Here, we’ll walk through a tutorial demonstrating recovery. For more
advanced settings and important details about recovery, see the
concepts section article recovery
.
Create Recovery Partitions#
Recovery partitions must be pre-initialized before running the
dataflow. This is done by executing the bytewax.recovery
module:
$ python -m bytewax.recovery db_dir/ 1
This will create a recovery partition in the db_dir/
directory:
$ ls db_dir/
part-0.sqlite3
Executing with Recovery#
Let’s create an example dataflow that we can use to demonstrate
recovery. We’re going to use the
stateful_map
operator to keep a running
sum of the numbers we receive as input.
stateful_map
is, as the name implies, a
stateful operator. stateful_map
takes
four parameters: a step_id
, a Stream
of
input data, a builder function, and a mapper function.
The mapper function should return a 2-tuple of (updated_state, emit_value)
. The updated_state
that is returned from this function
is the internal state of this operator, and will be used for recovery.
The emit_value
will be passed downstream.
Let’s see a concrete example.

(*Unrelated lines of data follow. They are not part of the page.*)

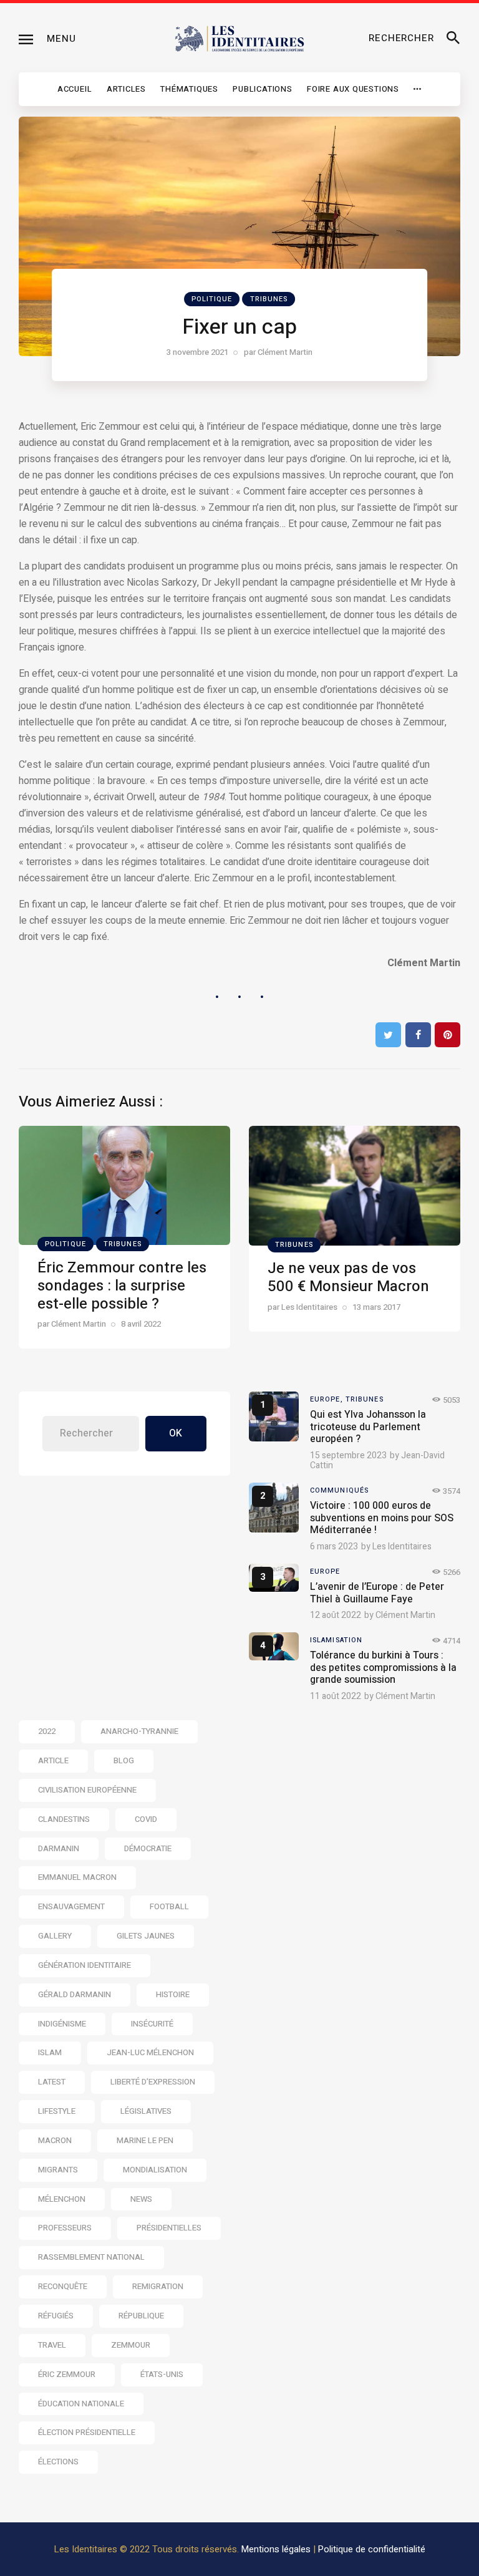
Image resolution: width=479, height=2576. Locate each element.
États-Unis (161, 2374)
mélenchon (61, 2199)
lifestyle (56, 2111)
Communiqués (339, 1490)
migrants (58, 2170)
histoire (173, 1994)
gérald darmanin (74, 1994)
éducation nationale (81, 2403)
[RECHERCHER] (453, 38)
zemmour (130, 2345)
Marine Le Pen (145, 2140)
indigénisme (62, 2024)
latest (51, 2082)
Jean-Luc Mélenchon (150, 2052)
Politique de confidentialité (371, 2549)
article (53, 1760)
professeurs (65, 2228)
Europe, (328, 1399)
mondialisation (155, 2170)
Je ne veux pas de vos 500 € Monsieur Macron (348, 1277)
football (169, 1906)
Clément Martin (405, 1615)
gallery (55, 1936)
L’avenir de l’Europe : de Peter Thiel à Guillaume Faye (377, 1593)
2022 (47, 1731)
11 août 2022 (335, 1696)
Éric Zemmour (66, 2374)
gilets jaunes (146, 1936)
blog (124, 1760)
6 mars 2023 (334, 1546)
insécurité (152, 2024)
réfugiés (56, 2316)
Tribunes (269, 299)
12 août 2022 (335, 1615)
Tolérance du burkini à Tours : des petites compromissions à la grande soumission (383, 1667)
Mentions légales (276, 2549)
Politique (212, 299)
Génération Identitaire (84, 1965)
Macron (55, 2140)
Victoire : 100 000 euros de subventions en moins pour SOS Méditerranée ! (381, 1517)
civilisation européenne (87, 1790)
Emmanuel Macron (77, 1877)
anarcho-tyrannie (139, 1731)
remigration (157, 2286)
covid (146, 1819)
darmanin (58, 1848)
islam (50, 2052)
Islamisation (336, 1640)
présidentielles (169, 2228)
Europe (325, 1571)
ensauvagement (71, 1906)
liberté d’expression (152, 2082)
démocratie (148, 1848)
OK (175, 1433)
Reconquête (62, 2286)
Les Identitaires (402, 1546)
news (141, 2199)
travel (52, 2345)
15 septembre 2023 (348, 1455)
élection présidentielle (86, 2432)
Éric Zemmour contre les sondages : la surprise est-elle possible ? (121, 1286)
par (278, 352)
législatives (146, 2111)
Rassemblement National (91, 2257)
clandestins (64, 1819)
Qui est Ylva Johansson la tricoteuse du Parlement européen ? (368, 1426)
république (141, 2316)
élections (58, 2461)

Add the following code in a new file
named recovery.py
:
import bytewax.operators as op
from bytewax.dataflow import Dataflow
from bytewax.testing import TestingSource
from bytewax.connectors.stdio import StdOutSink
inp = [0, 1, 2]
flow = Dataflow("recovery")
input_stream = op.input("inp", flow, TestingSource(inp))
# Stateful operators require their input to be keyed
# We'll use the static key "ALL" so that all input is
# processed together.
keyed_stream = op.key_on("key_stream", input_stream, lambda _: "ALL")
def update_sum(current_sum, new_item):
if current_sum is None:
current_sum = 0
updated_sum = current_sum + new_item
return updated_sum, updated_sum
total_sum_stream = op.stateful_map("running_count", keyed_stream, update_sum)
op.output("out", total_sum_stream, StdOutSink())
To enable recovery when you execute a dataflow, pass the -r
flag to
bytewax.run
and specify the recovery directory. We will also
need to set two values for recovery, the snapshot_interval
via the
-s
flag and the backup_interval
via the -b
flag.
The snapshot_interval
specifies the amount of time in seconds to wait
before creating a snapshot. The backup_interval
specifies the amount
of time in seconds to keep older state snapshots around.
For production dataflows, you should set these values carefully for
each dataflow to match your operational needs. For more information,
please see the concept section on recovery
.
Running the example above, you should see the following output:
$ python -m bytewax.run recovery -r db_dir/ -s 30 -b 0
('ALL', 0)
('ALL', 1)
('ALL', 3)
Our dataflow stopped when it reached the end of our testing input, but importantly, Bytewax has saved a snapshot of the state of the dataflow before exiting.
Resuming#
If a dataflow aborts, abruptly shuts down, or gracefully exits due to reaching the end of input, you can resume the dataflow by running it again with the files stored in the recovery directory.
Before we re-run our dataflow, let’s change our input data to add some new values:
inp.extend([3, 4])
Now we can re-run our dataflow:
$ python -m bytewax.run recovery -r db_dir/ -s 30 -b 0
('ALL', 6)
('ALL', 10)
You can see that the dataflow has restored the state of the
stateful_map
operator from our previous
run, started reading input from where it stopped, and then applied our
new data to that restored state.